WHAT YOU NEED TO DO: Could you retype all of the entries below word for word?

━━━━━━━━━━━━━━━━

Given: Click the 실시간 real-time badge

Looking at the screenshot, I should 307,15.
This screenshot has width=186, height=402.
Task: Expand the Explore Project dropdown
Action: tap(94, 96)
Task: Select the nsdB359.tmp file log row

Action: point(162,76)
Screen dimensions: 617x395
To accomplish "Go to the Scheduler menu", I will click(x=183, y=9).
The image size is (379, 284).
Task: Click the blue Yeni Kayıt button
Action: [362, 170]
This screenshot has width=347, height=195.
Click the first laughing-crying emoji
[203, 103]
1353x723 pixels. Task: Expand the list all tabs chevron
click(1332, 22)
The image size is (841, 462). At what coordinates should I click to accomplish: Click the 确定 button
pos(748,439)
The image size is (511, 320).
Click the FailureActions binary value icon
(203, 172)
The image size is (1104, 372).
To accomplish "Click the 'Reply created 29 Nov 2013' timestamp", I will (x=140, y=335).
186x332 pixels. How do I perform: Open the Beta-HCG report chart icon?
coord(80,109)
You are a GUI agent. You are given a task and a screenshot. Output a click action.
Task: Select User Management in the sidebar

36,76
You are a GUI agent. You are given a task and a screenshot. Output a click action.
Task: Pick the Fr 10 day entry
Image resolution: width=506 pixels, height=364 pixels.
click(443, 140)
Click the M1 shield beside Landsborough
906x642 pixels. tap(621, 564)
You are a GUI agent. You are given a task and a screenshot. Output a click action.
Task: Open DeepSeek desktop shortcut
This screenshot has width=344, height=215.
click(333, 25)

━━━━━━━━━━━━━━━━

ANSWER BOX:
Given: Click the 실시간 real-time badge

Looking at the screenshot, I should 307,15.
This screenshot has width=186, height=402.
Task: Expand the Explore Project dropdown
Action: tap(94, 96)
Task: Select the nsdB359.tmp file log row

Action: point(162,76)
Screen dimensions: 617x395
To accomplish "Go to the Scheduler menu", I will click(x=183, y=9).
The image size is (379, 284).
Task: Click the blue Yeni Kayıt button
Action: [362, 170]
This screenshot has width=347, height=195.
Click the first laughing-crying emoji
[203, 103]
1353x723 pixels. Task: Expand the list all tabs chevron
click(1332, 22)
The image size is (841, 462). At what coordinates should I click to accomplish: Click the 确定 button
pos(748,439)
The image size is (511, 320).
Click the FailureActions binary value icon
(203, 172)
The image size is (1104, 372).
To accomplish "Click the 'Reply created 29 Nov 2013' timestamp", I will (x=140, y=335).
186x332 pixels. How do I perform: Open the Beta-HCG report chart icon?
coord(80,109)
You are a GUI agent. You are given a task and a screenshot. Output a click action.
Task: Select User Management in the sidebar

36,76
You are a GUI agent. You are given a task and a screenshot. Output a click action.
Task: Pick the Fr 10 day entry
Image resolution: width=506 pixels, height=364 pixels.
click(443, 140)
Click the M1 shield beside Landsborough
906x642 pixels. tap(621, 564)
You are a GUI agent. You are given a task and a screenshot. Output a click action.
Task: Open DeepSeek desktop shortcut
This screenshot has width=344, height=215.
click(333, 25)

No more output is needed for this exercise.